In this chapter, usage of INTERGLAD Ver. 6 is demonstrated through the introduction of actual examples. (See Chapter 4, "Detailed explanation of INTERGLAD windows", for details concerning navigation.)

1. Retrieval and analysis of collected data  Start up INTERGLAD Ver. 6. After a splashscreen appear, the main window is displayed. The content of each item of collected data in the INTERGLAD database is shown on the left side of the screen. At the outset, one might wish to ascertain the number of glass data that can be found using keywords pertaining to the type of information one wishes to retrieve. Select [Go Query] in the initial window. The query specification window is displayed.

(1) Retrieval of commercial glass data  Here, a named high-strength fiber glass for FRP is first retrieved from the catalog data, after which the methods used to collect more detailed information on the glass based on the name of the commercial product are introduced.  After initializing the query specification window by clicking on the [Reset] button, double-click in the light blue area titled [Data Source] so that the [Data Source] dialog box is activated, then select [Catalog] and click the [OK] button. Now, double-click in the light blue area titled [Shape, Feature & Manufacturing Process]. The dialog list box is activated. Then click the mark to the left of 'Appearance' . Select 'Fiber' among the items shown under 'Shape' - 'Linear' by clicking on 'Fiber' , then press [OK].

Next, double-click in the [Usage] area so that the dialog list box is activated. Click the mark to the left of 'Material' . Select 'Plastics, FRP' among the items shown under 'Material' by clicking on 'Plastics, FRP' , and then press [OK].

Note: 'Shape, Feature & Manufacturing Process' and/or 'Usage' are not available for all the glasses. Therefore, that information is not always returned even if those characteristics are specified.

Finally, press the [Search] button. The retrieval process starts and the retrieved glasses window appear after a short time. The number of retrieved glasses is 18. (The number of glasses retrieved and number of sources shown for this particular type of glass are those current at November 2004.)

Click the [Property...] button at the upper right of the window. A [Property] list box showing all properties of the 18 retrieved glasses appears. Click the checkboxes next to 'Tensile Strength' and 'Young' s Modulus at RT' and press [OK]. The values of the selected properties are shown in the retrieved glasses table. Select the glass (GC06-052225) with the largest Young' s modulus value and comparatively high tensile strength by clicking the appropriate line (which turns to blue), then push the [Detail] button. The detail window appears. When the [Data Source] column is examined, the name of the commercial glass turns out to be 'S-Glass' .
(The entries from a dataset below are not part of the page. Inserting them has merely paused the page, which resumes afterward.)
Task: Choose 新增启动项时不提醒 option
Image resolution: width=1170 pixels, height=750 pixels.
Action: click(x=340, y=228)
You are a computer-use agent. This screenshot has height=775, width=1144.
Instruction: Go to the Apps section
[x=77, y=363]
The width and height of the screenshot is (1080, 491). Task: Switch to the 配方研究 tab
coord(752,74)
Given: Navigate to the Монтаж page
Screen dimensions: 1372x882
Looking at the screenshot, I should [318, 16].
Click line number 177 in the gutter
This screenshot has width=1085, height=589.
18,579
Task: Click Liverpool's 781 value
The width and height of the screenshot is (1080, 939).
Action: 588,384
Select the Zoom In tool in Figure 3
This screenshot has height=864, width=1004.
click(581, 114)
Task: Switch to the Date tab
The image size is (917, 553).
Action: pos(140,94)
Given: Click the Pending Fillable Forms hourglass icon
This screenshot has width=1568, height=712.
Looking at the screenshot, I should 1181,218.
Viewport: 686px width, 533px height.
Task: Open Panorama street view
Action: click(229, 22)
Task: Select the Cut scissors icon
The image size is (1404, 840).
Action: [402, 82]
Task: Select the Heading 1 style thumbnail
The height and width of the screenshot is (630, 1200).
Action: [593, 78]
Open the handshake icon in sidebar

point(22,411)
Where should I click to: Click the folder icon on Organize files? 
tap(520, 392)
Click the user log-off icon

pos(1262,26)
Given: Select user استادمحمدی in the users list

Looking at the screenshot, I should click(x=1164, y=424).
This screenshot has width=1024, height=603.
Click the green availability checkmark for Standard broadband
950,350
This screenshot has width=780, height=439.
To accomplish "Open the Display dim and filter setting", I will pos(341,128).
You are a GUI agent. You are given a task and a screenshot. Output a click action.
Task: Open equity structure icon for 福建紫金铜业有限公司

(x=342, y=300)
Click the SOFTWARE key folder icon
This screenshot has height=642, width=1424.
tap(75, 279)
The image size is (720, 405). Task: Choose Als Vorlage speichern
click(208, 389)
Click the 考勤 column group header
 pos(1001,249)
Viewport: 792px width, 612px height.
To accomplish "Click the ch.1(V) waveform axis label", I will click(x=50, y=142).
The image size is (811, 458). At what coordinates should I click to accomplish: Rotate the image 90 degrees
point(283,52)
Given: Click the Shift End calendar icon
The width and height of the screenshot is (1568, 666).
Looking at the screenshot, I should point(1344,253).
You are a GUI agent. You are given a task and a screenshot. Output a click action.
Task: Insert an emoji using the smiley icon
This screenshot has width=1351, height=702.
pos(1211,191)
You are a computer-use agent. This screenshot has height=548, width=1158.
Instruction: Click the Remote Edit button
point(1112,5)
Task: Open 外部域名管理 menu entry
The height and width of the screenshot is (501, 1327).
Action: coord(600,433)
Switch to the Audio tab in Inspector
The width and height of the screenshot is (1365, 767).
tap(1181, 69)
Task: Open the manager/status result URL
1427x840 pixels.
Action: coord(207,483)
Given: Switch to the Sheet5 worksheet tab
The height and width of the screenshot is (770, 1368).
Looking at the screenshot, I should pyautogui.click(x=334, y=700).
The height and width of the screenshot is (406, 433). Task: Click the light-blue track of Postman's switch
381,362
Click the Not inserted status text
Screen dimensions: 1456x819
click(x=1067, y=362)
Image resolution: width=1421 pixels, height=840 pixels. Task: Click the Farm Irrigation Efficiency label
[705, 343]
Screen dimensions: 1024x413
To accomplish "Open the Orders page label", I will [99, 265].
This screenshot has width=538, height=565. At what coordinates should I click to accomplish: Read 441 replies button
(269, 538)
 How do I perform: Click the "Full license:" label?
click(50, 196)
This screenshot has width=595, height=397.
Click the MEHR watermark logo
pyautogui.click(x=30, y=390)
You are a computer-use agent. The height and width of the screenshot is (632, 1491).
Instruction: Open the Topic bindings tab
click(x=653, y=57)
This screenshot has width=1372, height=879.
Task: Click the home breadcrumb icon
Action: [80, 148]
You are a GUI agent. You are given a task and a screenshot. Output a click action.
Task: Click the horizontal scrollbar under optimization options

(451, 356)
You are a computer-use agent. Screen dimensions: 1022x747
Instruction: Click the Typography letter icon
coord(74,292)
'S-Glass' may now be studied in more detail.  Click the [ ] icon at the upper left of the retrieved glasses window to go back to the query specification window. Press the [Reset] button to clear the query input, and double-click the light blue area [Commercial Glass] in the upper part of the window. The [Commercial Glass] dialog box is activated. Scrolling down the dialog box displaying a list of commercial glasses arranged in alphabetical order, click the mark to the left of [S], click on [S-Glass], and then press [OK].  Then click the [Develop] button to the right of [Commercial Glass], and the chemical composition of S-glass is shown in the composition column. Click the [Search] button to initiate the retrieval and a the retrieved glasses window will quickly appear. The window shows that the [Total Number] of retrieved glasses is 8 while the [Number of Sources] is 7. This means that the eight retrieved glasses are derived from seven data sources.

Note: The values of [%min] and [%max] for each component are equal in the given case because the glass compositions of all S-glasses cataloged in INTERGLAD happen to be the same. However, glass compositions given by different data sources for commercial glasses of the same name often differ. In such cases, the minimum content of specific components is given in the column [%min] and the maximum content in the column [%max].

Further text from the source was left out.